As reported by Ynet earlier this week, the Israeli government is concerned by the growing protests in the Palestinian Authority following a series of price hikes in fuel and cooking gas.
According to government sources, the price hikes were implemented at a time when the Palestinian government's treasury is empty due to a drop in donations from the Persian Gulf. The lack of donations has led to a serious financial distress, and in August the Palestinian government failed to pay its workers' salaries.
The Israeli government is interested in seeing Fayyad remain in power, and has therefore decided to take steps to ease the PA's economic distress at the price of reinforcing the Palestinian demand for the status of a sovereign state.
As part of these steps, Steinitz's office has tightened its relations with the office of Palestinian Finance Minister Nabil Kassis, and two months ago the parties even signed a first economic agreement between Israel and the PA since 2002.
The agreement allows the PA to collect customs duties and VAT for products it has imported itself. In addition, containers delivered to the PA via Israeli ports will not be opened in Israel, but will arrive sealed at the PA border terminals.
The agreement also calls for building pipelines that will carry fuel from Israel's ports directly to special warehouses in the PA.
The agreement offers some advantages for the Israeli economy as well, as it makes it difficult to smuggle goods into Israel under the disguise of deliveries to the Palestinian Authority.
It mostly, however, gives the PA a more independent and sovereign economic status and allows it to increase its income from taxes.

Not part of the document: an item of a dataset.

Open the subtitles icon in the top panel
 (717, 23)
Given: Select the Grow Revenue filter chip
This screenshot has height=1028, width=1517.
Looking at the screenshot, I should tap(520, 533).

The proposal approved Thursday joins a similar move approved about two months ago, which aims to ease the Palestinian population's suffering and increase employment rates in the PA. Nonetheless, the Treasury is looking for economic benefits in this move for the Israeli economy as well.
The 5,000 Palestinian workers whose entry was approved two months ago were channeled to the construction industry, which was suffering from a shortage in manpower. The new workers will be divided between the construction and agriculture industries.